2020年03月27日

砂のおさらい。

2020年 3月26日(木) 晴れ

南東の風 波あり 

 この日、水納海運社長セイゴウさんと船長カネモトさん、そして水納班班長のヤスシさんが北部土木事務所都市港湾班に出向いて話をしに行く、というので、同席させてもらうことにした。
 
 北部土木事務所は名護の合同庁舎ビル内にある。
 
 2度ほど訪れたラーメン屋さん「もとなり」の目の前だ。
 
 そんなところまでいったい何の話を…ということは今さら説明する必要はないだろうけど、よく考えると、古いゲスト以外の方は、そもそものそもそもをよくご存知ないかもしれない。
 
 というわけで本日はまず、ビーチの砂問題おさらい大会。
 
 人呼んで「水納ビーチ」は、沖縄本島内に数多ある埋立地の先に造られた人工ビーチではなく、まったくの天然の海岸である。  
 
 美しく連なる白い砂浜は、どこかの土建屋が作り出したものではなく、自然がそこに作り出した造形だ。  
 
 それには微妙なバランスがあって、島があればどこでも砂浜ができるというわけではない。
 
 火星や金星にはなく、地球にだけ水や生命があるように、いろんな条件がうまい具合に重なっているにすぎない。  
 
 その偶然のおかげで、白い砂浜が続く県内屈指の海岸になっていた。
 
砂のおさらい。

 ところがそこに、島民の暮らしの上では欠かせない一本の桟橋が造られた。
 
砂のおさらい。

 この時に島の裏側に港を造っていれば、現在の様々なモンダイが出来することは無かったのだろう。

◆ 取り組む課題
1 - 水納ビーチの文章のうち、「この日、水納海運社長セイゴウ」を含む箇所から「というわけで本日はまず、ビーチの砂問題おさらい大会。」の後までを、「ラーメン屋さん」を「食堂」に変えて書き直せ。
2 - 水納ビーチの文章によれば、北部土木事務所はどこにあるか。
3 - 水納ビーチの文章を、最後の文に続けて書き進めよ。
データは使わなくてよい。

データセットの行
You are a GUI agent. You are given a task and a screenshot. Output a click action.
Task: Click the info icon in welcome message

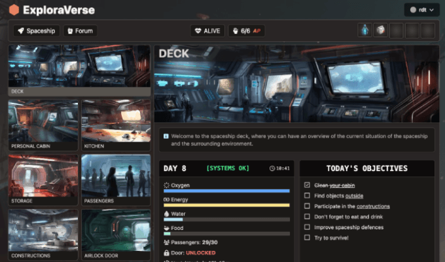(x=166, y=136)

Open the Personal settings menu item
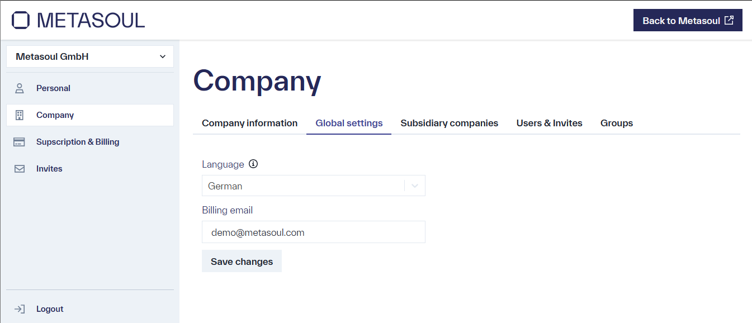coord(53,88)
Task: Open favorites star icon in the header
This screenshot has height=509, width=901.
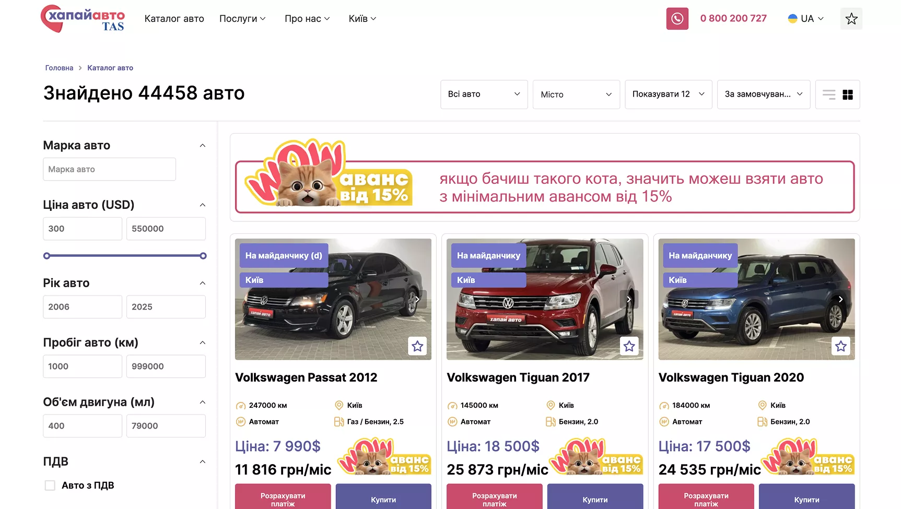Action: pyautogui.click(x=851, y=18)
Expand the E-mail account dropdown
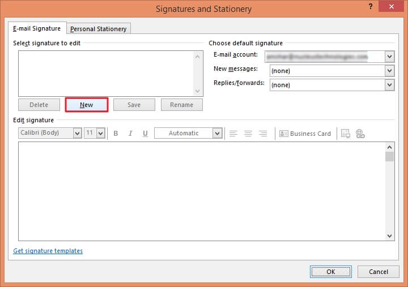The height and width of the screenshot is (287, 408). (x=389, y=57)
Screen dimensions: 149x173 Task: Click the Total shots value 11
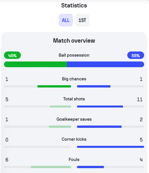(140, 100)
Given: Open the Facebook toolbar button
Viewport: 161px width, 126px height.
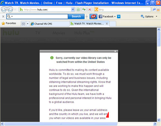Looking at the screenshot, I should [x=107, y=16].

◆ 課題の結果
1 -
この日、水納海運社長セイゴウさんと船長カネモトさん、そして水納班班長のヤスシさんが北部土木事務所都市港湾班に出向いて話をしに行く、というので、同席させてもらうことにした。
 
 北部土木事務所は名護の合同庁舎ビル内にある。
 
 2度ほど訪れた食堂「もとなり」の目の前だ。
 
 そんなところまでいったい何の話を…ということは今さら説明する必要はないだろうけど、よく考えると、古いゲスト以外の方は、そもそものそもそもをよくご存知ないかもしれない。
 
 というわけで本日はまず、ビーチの砂問題おさらい大会。

2 - 名護の合同庁舎ビル内にある。

3 -
 けれど、当時は今のように15分もあれば到着する高速船ではなく、現在の港にさえ渡久地港から30分かかっていた時代のこと。
 
 港が島の裏側になると、50分近い航路になってしまうため、「港を島の裏側に」案は最初から除外されていたのだ。
 
 リーフに切れ目を設けて水路を造ったのは、この桟橋と同時進行で、その採取されたリーフの残骸や砂はすべて、島の裏側に持っていかれた(裏浜から昔のチリ捨て場まで続く道がその堆積物)。
 
 そのあと、ただ突き出ている桟橋だけだとあまりにも波に弱いために、現在のモノよりもやや短い防波堤が北側に設けられた。
 
 それから数年経つと、美しい砂浜を形成していた絶妙なバランスがおかしくなり始める。  
 
 やがてビーチの砂は……
 
砂のおさらい。

 桟橋の西側に溜まり始める。
 
 このままではさらに砂浜の形が変わる……と思ったからなのかなんなのか、北部土木事務所はその対策としてこういうものを造った。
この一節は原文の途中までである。